1 Temmuz 2015 Çarşamba

Dinin Demokrasiyle İmtihanı




Demokratik toplumları bir arada tutmak için ifade özgürlüğü ve oy verme hakkı dışında neye ihtiyaç vardır? Hukukun üstünlüğü yeterli midir, yoksa ortak değerlere, etiğe, ahlaka ihtiyacımız var mıdır? Tüm bunlarda dinin rolü nedir; liberal demokrasi için destek mi yoksa köstek mi?’’ Ian Buruma, kitabında din ve demokrasinin nasıl bir arada var olabileceğine dair önemli tespitlerde bulunuyor.

ÖZGÜR DUYGU DURGUN

Malumunuz Haziran’a gergin bir başlangıç yaptık. 7 Haziran seçimleri ve ardından gelen koalisyon tahminleri hâlâ siyasi gündemin bir numaralı meselesi. Din ve kimlik siyasetinin pompalanması marifetiyle adım adım ciddi bir toplumsal kutuplaşmanın içine itildiğimiz şu dönemde, koalisyon tahminlerine biraz mola verip, kültür araştırmacısı, the New Yorker ve the Guardian’a sık sık yazan ve aynı zamanda Bard Collage’da ders veren Ian Buruma’nın Dinin Demokrasiyle İmtihanı: Üç Kıtadan Deneyimler başlıklı kitabına kulak vermenin tam vakti...

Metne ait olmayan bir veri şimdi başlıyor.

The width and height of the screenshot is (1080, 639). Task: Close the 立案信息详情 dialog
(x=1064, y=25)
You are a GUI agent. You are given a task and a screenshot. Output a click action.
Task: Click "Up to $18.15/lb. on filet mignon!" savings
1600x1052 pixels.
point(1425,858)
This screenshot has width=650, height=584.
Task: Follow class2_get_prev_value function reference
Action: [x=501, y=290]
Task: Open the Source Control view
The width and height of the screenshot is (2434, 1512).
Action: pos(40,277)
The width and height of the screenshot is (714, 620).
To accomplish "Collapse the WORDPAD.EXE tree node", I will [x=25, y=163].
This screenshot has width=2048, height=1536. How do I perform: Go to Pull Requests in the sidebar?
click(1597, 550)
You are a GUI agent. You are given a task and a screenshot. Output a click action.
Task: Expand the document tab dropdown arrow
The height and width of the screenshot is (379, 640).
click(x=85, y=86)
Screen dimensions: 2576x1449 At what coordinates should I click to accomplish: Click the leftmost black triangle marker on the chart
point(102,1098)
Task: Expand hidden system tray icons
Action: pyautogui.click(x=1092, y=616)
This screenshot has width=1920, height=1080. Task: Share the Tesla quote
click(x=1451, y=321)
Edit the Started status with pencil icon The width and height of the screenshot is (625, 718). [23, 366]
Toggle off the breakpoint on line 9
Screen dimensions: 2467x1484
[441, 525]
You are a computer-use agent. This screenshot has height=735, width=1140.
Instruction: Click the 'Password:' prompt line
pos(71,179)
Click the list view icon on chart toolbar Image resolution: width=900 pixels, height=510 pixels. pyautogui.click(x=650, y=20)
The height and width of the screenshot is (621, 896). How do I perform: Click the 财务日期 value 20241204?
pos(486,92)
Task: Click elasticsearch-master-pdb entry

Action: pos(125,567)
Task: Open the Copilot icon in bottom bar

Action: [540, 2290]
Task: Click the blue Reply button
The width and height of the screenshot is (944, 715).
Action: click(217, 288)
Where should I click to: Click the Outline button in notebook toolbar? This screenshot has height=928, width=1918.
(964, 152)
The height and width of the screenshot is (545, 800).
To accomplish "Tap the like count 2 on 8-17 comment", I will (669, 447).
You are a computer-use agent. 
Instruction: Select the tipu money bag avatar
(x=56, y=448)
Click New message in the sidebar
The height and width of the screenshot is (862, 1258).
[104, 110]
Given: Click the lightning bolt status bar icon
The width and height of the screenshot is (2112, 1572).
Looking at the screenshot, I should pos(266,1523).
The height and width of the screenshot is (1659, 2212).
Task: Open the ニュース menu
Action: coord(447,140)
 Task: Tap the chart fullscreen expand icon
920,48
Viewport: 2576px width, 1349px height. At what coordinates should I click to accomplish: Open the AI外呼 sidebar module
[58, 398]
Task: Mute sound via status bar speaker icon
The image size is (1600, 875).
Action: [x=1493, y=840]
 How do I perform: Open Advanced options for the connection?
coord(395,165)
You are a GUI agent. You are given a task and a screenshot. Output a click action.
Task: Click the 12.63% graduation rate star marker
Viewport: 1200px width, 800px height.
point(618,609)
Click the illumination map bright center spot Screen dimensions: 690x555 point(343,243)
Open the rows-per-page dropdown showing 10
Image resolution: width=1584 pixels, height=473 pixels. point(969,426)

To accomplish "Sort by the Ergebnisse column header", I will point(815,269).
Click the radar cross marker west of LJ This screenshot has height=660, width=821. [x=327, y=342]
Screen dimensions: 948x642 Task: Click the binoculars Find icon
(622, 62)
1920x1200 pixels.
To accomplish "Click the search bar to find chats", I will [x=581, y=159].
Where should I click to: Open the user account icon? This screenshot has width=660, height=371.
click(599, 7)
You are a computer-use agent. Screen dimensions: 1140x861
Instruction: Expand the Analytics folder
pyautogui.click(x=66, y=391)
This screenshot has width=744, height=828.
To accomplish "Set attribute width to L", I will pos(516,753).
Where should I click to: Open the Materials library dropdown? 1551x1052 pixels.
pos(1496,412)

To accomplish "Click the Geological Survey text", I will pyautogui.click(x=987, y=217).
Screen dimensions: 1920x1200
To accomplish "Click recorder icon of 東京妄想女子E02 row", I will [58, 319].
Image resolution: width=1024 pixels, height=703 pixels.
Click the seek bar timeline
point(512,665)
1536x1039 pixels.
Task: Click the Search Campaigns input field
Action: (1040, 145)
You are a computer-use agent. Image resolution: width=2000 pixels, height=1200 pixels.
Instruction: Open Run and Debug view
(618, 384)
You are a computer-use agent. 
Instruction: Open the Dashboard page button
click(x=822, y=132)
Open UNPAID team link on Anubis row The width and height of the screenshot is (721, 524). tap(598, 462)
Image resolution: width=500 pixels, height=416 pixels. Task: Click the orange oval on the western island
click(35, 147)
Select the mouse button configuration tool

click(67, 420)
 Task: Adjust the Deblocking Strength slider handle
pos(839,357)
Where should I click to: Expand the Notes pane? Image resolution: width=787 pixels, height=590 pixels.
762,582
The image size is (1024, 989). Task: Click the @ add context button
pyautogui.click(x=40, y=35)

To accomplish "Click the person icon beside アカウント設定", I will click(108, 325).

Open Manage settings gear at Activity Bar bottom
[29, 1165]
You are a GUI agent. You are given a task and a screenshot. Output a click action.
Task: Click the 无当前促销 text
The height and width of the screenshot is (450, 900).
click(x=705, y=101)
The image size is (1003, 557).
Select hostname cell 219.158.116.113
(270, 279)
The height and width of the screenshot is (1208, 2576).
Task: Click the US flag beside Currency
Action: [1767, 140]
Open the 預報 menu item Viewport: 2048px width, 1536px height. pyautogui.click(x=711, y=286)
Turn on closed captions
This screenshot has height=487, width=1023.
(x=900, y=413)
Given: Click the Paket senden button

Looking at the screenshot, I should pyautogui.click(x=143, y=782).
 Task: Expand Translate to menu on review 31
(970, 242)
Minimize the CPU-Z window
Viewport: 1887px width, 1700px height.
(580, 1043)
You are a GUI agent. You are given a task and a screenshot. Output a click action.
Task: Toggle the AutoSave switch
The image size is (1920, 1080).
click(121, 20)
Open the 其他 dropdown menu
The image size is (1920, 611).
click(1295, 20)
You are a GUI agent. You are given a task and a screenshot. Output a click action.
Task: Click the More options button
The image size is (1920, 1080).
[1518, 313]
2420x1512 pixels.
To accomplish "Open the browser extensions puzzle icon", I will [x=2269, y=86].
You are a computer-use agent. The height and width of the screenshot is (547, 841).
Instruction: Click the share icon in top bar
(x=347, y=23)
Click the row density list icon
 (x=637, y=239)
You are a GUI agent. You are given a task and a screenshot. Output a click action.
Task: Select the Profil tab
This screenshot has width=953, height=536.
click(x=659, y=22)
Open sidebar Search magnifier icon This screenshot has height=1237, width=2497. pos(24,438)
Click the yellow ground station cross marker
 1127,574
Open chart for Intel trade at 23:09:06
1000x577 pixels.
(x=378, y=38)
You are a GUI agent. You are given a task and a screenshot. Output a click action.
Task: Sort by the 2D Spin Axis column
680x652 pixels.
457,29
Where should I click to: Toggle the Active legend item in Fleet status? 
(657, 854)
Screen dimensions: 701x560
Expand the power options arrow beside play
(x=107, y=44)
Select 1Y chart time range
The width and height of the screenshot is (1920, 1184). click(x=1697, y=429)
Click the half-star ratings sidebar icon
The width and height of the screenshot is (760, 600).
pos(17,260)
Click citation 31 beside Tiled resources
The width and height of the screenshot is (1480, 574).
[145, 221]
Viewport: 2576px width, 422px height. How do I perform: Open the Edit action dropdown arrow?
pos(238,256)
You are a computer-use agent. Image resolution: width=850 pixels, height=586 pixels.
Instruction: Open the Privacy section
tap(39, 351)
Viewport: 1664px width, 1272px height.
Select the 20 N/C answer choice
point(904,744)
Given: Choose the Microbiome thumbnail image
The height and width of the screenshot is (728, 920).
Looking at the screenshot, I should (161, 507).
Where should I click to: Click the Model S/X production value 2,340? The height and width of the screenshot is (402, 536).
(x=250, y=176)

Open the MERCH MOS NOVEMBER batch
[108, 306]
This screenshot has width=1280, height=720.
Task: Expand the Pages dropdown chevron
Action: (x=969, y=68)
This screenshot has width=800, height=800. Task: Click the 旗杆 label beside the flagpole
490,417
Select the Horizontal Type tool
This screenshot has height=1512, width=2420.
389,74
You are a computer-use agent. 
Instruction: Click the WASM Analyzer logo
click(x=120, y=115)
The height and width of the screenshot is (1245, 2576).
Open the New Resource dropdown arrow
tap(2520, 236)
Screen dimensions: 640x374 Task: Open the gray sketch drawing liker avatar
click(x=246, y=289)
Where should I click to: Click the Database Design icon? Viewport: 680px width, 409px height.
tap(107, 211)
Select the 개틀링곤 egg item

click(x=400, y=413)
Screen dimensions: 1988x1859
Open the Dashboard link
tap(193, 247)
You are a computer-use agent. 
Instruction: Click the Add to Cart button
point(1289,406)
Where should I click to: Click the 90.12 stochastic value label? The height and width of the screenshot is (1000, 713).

Zira kitabın ele aldığı sorular Türkiye’nin 90 yıllık varoluş hikâyesi açısından da dinin demokrasiyle imtihanı konusunda düşündürücü saptamalar içeriyor.
Buruma, Fransız siyasi düşünür ve tarihçi Alexis de Tocquville’in şu sorusunu kitabın iskeleti olarak kurmuş: “Demokratik toplumları bir arada tutmak için ifade özgürlüğü ve oy verme hakkı dışında neye ihtiyaç vardır? Hukukun üstünlüğü yeterli midir, yoksa ortak değerlere, etiğe, ahlaka ihtiyacımız var mıdır? Tüm bunlarda dinin rolü nedir; liberal demokrasi için destek mi yoksa köstek mi?”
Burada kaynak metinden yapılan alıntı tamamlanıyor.